The Center to Prevent Youth Violence (CPYV), originally known as PAX, was a non-profit organization co-founded in 1998 by Daniel Gross and Talmage Cooley, seeking to end gun violence in America.

In 2011, PAX changed its name to The Center to Prevent Youth Violence. The organization merged with the Brady Campaign in 2012. While Talmage Cooley remained on the organization's Board of Trustees until the merger, Daniel Gross became President of the Brady Campaign .

== Parent-focused programs ==
CPYV created two parent-focused programs aimed at educating parents about simple steps they can take to reduce the risk of violence affecting their children.

=== ASK ===
The ASK campaign launched in 2000 in partnership with the American Academy of Pediatrics. The campaign aimed to inform and inspire parents to ask about the presence of firearms in the homes where their children play (i.e. the homes of friends and relatives).

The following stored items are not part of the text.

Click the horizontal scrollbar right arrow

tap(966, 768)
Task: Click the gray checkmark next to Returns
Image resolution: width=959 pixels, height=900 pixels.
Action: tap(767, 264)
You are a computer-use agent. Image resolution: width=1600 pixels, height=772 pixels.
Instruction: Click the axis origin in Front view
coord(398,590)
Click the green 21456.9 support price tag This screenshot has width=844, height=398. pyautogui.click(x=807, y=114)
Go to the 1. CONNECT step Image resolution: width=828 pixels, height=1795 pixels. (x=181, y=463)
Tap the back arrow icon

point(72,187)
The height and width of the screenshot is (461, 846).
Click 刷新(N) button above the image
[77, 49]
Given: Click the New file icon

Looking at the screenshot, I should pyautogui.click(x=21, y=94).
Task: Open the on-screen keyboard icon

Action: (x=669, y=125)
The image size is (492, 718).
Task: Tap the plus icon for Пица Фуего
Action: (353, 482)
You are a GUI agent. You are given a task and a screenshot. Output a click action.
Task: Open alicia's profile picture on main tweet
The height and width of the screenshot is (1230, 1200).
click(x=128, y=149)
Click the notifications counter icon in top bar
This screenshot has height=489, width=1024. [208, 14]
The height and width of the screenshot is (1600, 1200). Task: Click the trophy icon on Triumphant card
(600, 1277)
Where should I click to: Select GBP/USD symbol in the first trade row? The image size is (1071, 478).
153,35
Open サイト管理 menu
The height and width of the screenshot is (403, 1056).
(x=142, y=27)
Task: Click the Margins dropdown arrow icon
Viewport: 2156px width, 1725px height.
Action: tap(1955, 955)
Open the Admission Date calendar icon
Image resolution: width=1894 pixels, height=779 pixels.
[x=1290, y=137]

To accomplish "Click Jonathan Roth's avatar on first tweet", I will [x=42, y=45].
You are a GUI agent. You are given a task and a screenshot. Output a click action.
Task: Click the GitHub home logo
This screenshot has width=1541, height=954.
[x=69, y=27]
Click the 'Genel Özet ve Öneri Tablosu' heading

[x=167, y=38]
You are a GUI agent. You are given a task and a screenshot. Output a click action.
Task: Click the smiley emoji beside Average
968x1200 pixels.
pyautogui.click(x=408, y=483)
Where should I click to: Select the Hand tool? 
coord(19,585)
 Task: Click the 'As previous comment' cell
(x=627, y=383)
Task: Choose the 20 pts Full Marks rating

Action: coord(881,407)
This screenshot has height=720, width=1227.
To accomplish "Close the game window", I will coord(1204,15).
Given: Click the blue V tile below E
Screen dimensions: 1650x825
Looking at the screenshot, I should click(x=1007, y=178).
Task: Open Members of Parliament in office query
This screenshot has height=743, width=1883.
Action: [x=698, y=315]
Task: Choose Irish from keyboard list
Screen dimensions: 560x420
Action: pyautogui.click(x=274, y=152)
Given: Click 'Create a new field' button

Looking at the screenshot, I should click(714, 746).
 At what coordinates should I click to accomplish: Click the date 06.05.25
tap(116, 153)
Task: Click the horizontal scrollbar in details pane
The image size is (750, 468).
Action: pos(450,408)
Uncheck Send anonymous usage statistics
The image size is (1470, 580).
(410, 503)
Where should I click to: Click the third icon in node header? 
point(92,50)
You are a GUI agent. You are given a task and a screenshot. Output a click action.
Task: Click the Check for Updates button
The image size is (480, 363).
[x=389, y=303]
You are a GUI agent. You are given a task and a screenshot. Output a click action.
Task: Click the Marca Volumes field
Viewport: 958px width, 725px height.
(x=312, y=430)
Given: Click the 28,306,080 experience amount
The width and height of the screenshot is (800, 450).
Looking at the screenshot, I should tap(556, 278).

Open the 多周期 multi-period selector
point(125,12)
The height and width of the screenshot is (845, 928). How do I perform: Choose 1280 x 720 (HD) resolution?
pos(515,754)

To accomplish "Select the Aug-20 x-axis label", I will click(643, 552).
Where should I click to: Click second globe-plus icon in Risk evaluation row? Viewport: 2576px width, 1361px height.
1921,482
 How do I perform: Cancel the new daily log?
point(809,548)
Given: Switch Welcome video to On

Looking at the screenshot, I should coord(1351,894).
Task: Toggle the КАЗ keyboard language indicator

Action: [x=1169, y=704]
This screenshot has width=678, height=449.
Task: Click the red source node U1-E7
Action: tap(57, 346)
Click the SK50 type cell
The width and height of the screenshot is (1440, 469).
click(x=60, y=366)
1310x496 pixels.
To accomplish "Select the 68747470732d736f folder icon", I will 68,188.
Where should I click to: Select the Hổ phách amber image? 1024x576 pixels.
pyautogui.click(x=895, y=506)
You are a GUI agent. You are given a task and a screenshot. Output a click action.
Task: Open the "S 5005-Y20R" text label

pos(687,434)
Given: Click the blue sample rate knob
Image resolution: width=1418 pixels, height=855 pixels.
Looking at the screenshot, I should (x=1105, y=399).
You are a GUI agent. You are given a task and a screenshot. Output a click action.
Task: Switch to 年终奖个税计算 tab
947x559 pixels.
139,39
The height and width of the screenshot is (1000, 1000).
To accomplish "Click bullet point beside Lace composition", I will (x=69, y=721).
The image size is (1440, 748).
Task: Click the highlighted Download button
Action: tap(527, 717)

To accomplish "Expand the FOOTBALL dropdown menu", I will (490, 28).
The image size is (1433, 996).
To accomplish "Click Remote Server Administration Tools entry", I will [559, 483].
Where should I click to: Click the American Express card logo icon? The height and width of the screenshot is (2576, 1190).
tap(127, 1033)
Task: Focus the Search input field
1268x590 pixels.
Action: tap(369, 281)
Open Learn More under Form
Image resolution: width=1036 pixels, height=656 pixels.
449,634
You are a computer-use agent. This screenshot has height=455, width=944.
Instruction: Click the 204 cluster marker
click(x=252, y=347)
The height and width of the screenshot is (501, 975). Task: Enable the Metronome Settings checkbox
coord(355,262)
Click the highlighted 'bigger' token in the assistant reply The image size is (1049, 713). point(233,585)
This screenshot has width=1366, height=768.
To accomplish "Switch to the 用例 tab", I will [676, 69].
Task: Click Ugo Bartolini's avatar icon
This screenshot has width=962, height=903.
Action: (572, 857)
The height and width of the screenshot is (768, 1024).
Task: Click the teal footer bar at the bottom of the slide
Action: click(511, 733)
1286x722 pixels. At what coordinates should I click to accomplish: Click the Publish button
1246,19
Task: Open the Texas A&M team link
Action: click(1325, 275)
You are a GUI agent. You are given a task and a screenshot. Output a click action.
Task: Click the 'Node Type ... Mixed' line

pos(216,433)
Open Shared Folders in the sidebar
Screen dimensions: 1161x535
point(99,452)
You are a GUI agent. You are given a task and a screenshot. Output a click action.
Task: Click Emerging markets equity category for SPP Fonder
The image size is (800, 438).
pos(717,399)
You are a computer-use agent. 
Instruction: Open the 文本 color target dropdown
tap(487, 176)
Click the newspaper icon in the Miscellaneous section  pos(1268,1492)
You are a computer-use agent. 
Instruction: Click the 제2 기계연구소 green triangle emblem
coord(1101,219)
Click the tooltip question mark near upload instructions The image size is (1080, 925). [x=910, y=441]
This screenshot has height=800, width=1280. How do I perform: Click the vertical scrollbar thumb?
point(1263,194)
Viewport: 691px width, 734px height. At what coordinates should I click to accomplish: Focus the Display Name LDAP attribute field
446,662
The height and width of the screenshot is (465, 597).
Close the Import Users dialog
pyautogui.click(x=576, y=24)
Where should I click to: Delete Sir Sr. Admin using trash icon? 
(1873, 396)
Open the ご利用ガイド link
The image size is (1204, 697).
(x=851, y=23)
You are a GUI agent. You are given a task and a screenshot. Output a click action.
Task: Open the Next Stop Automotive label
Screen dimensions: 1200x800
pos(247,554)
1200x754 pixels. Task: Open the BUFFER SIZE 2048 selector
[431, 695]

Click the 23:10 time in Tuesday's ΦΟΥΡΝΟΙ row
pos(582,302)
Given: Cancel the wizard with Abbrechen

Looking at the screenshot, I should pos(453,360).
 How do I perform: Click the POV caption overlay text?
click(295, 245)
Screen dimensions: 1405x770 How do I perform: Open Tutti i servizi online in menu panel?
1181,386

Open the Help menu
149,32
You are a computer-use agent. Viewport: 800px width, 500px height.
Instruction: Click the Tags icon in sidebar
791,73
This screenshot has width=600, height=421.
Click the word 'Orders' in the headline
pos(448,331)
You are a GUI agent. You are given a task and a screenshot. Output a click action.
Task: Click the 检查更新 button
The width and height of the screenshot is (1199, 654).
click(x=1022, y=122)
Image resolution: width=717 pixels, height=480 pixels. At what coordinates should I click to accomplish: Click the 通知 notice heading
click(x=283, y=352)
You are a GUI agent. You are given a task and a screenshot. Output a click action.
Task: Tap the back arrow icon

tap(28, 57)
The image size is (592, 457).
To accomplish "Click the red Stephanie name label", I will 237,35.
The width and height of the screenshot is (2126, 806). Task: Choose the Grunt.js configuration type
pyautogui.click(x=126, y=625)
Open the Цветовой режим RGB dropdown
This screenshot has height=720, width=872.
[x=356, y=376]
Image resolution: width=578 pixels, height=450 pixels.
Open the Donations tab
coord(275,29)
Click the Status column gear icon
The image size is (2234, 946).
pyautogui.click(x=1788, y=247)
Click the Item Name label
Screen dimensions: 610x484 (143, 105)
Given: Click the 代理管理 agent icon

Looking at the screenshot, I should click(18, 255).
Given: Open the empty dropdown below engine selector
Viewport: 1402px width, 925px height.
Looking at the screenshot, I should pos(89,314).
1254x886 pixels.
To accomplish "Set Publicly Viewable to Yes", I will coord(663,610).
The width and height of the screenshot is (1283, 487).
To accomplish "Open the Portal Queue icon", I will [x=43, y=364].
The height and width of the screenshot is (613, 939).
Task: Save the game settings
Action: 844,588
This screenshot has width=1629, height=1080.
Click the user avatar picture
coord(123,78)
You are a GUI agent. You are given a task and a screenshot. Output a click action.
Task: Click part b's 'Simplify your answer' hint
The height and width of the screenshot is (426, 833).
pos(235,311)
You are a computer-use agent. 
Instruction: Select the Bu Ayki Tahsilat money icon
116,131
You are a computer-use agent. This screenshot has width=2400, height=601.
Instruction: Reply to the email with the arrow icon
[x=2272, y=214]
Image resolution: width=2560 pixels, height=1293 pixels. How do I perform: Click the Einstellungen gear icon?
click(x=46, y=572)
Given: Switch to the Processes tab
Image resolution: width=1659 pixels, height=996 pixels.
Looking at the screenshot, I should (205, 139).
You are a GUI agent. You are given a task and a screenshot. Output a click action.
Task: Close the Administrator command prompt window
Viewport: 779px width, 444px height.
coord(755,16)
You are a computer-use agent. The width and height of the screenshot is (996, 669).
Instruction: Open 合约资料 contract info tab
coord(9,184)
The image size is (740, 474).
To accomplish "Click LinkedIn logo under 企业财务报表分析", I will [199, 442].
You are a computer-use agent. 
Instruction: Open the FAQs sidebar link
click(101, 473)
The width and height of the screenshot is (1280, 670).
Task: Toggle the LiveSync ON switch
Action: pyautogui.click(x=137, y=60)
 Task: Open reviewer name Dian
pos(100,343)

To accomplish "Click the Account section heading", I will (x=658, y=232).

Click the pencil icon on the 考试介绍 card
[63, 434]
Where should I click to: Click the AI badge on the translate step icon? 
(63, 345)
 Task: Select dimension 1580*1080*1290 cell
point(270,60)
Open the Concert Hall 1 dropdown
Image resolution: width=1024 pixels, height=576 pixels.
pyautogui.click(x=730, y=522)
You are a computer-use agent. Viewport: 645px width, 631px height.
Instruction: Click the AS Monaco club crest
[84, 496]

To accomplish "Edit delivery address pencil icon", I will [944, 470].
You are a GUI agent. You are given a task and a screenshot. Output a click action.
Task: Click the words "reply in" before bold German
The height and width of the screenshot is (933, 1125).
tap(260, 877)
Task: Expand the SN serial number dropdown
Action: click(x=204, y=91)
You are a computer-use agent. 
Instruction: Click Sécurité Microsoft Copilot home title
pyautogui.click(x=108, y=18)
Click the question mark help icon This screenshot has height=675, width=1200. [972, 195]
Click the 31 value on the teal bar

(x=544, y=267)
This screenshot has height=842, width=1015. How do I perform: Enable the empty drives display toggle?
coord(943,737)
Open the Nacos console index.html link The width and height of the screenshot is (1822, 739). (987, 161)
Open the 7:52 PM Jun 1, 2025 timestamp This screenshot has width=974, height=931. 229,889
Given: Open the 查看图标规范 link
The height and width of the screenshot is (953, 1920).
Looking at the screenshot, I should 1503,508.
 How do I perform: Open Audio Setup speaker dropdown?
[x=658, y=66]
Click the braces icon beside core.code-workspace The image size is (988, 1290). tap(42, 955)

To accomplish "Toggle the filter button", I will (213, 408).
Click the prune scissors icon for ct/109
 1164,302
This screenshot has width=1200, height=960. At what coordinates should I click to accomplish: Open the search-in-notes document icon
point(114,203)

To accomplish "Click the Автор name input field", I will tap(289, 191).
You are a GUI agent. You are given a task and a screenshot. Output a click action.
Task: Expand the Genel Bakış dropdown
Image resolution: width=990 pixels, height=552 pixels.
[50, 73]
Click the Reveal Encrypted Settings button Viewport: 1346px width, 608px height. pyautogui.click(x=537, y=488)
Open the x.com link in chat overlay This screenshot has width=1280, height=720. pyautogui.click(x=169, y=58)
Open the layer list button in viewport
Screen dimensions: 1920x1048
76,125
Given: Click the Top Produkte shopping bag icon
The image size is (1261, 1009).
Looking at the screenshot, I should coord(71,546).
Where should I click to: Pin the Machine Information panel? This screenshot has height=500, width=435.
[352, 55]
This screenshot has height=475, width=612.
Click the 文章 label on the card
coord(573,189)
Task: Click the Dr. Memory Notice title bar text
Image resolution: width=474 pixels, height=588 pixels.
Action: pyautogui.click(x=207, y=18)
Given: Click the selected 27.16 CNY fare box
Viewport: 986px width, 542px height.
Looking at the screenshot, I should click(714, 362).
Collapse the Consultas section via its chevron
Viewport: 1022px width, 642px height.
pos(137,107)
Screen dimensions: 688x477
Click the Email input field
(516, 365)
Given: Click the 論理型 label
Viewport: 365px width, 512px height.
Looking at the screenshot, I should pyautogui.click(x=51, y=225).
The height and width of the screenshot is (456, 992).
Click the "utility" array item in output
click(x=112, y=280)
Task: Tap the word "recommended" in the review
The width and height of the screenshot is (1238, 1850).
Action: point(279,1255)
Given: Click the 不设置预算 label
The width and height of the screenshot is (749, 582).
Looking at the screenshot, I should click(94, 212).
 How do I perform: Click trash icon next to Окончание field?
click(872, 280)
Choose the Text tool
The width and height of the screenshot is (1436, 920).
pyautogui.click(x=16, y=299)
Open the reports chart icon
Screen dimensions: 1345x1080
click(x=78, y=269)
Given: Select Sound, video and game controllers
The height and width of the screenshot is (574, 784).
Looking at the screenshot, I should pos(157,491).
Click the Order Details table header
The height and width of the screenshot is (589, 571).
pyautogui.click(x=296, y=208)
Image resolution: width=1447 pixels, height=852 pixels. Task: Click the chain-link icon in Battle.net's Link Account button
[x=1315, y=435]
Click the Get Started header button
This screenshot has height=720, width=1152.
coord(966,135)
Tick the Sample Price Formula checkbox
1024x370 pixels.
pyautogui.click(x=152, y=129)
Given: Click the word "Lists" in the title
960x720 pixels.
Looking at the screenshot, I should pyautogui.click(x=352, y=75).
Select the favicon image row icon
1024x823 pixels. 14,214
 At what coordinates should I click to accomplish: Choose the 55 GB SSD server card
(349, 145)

In October 2017, the US Government Accountability Office (GAO) released a report after evaluating 16 programs, and found the ASK program to be the only national program that effectively promoted awareness of safe storage.

=== Suicide-Proof Your Home ===
The Suicide-Proofing Initiative was launched in September 2011 in partnership with the Rhode Island Department of Health under a youth suicide prevention grant from SAMHSA. This program was based on research conducted by the Harvard School of Public Health, which illustrated that preventing youth access to lethal means of suicide reduces the likelihood that a young person will die from suicide.

==Youth-focused programs==
CPYV believes that young people have the power to prevent violence. The SPEAK UP campaign and hotline give youth the tools and motivation to help keep their communities safe.

=== Speak Up ===
The Speak Up Campaign (and its hotline) was launched in 2002 based on the insight that young people who are not involved in violence often have information regarding impending violence. Speak Up encouraged youth to “speak up” about threats of violence they hear about, either by telling an adult who can help or by calling its anonymous, national hotline. The Speak Up program, including its hotline, was discontinued on December 31, 2018.